• Task goal:
Copy out all of the data word for word. Omit every picture.

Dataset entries

- - -

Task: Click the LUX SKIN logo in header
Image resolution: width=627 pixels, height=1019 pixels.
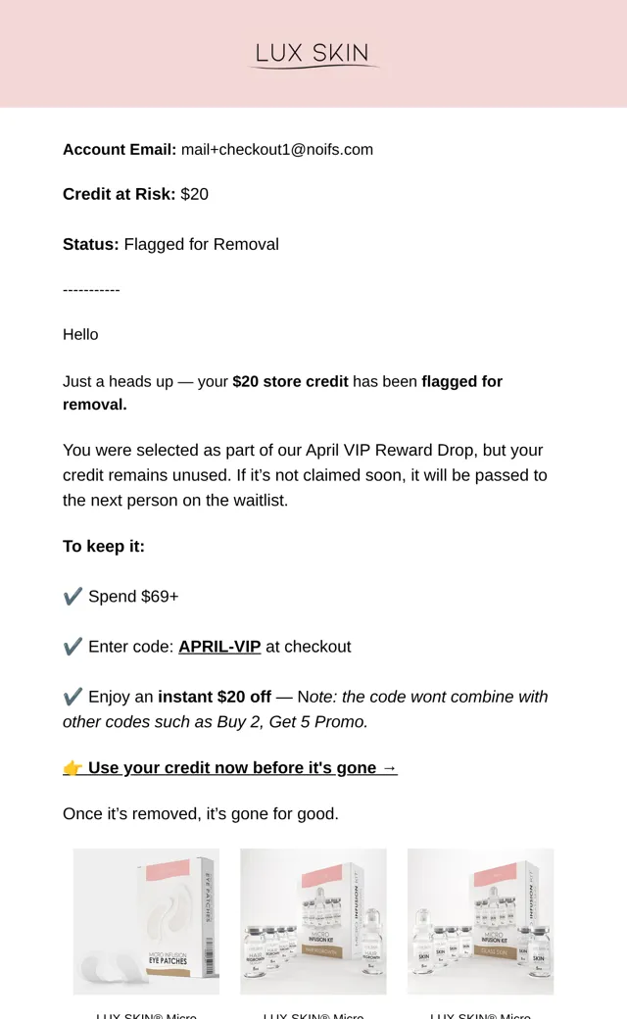Action: point(314,54)
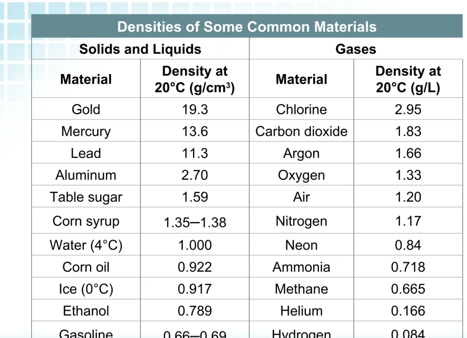467x338 pixels.
Task: Select the Chlorine gas cell
Action: point(301,109)
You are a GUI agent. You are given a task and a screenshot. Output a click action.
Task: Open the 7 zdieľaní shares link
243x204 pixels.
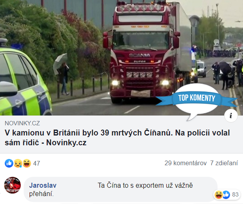[x=224, y=163]
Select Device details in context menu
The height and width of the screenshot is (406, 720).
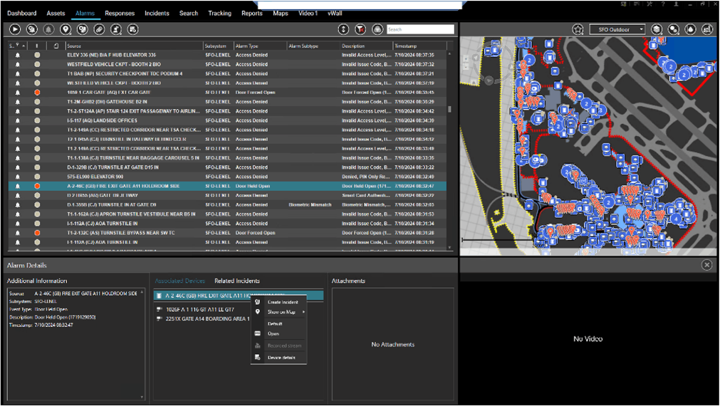(x=281, y=357)
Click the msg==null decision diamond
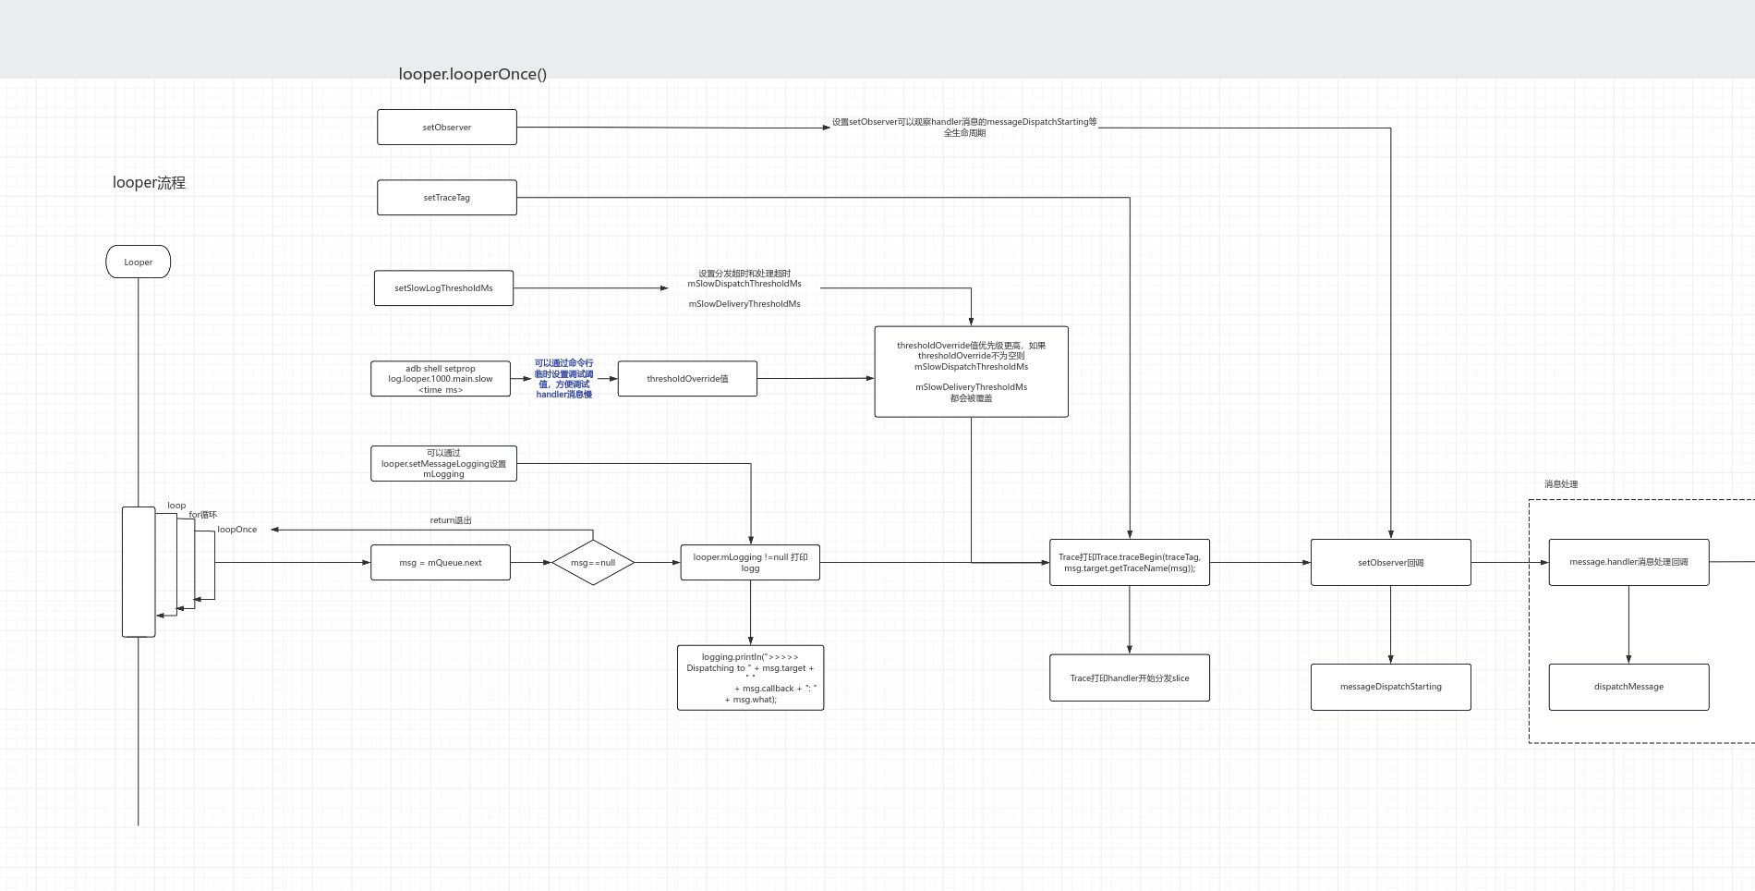Viewport: 1755px width, 891px height. pos(593,563)
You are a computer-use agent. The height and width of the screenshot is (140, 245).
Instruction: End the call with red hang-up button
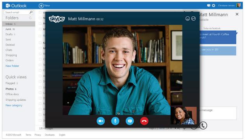144,121

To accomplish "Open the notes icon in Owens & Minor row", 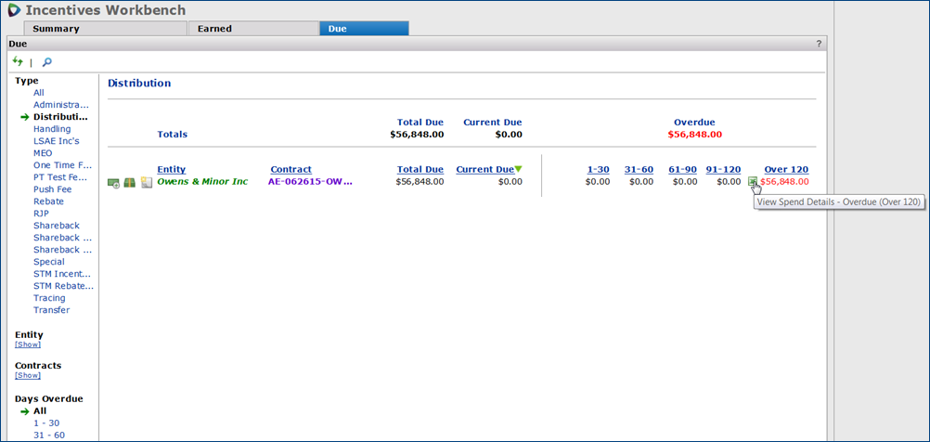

- - -

• Expected answer:
Task: Click the LUX SKIN logo in header
Image resolution: width=627 pixels, height=1019 pixels.
Action: point(314,54)
467x338 pixels.
Task: Select the Chlorine gas cell
Action: point(301,109)
You are a GUI agent. You are given a task and a screenshot. Output a click action.
Task: Open the 7 zdieľaní shares link
243x204 pixels.
[x=224, y=163]
Select Device details in context menu
The height and width of the screenshot is (406, 720).
(x=281, y=357)
Click the msg==null decision diamond
Viewport: 1755px width, 891px height. pos(593,563)
You are a computer-use agent. The height and width of the screenshot is (140, 245).
Instruction: End the call with red hang-up button
144,121

To accomplish "Open the notes icon in Owens & Minor row", 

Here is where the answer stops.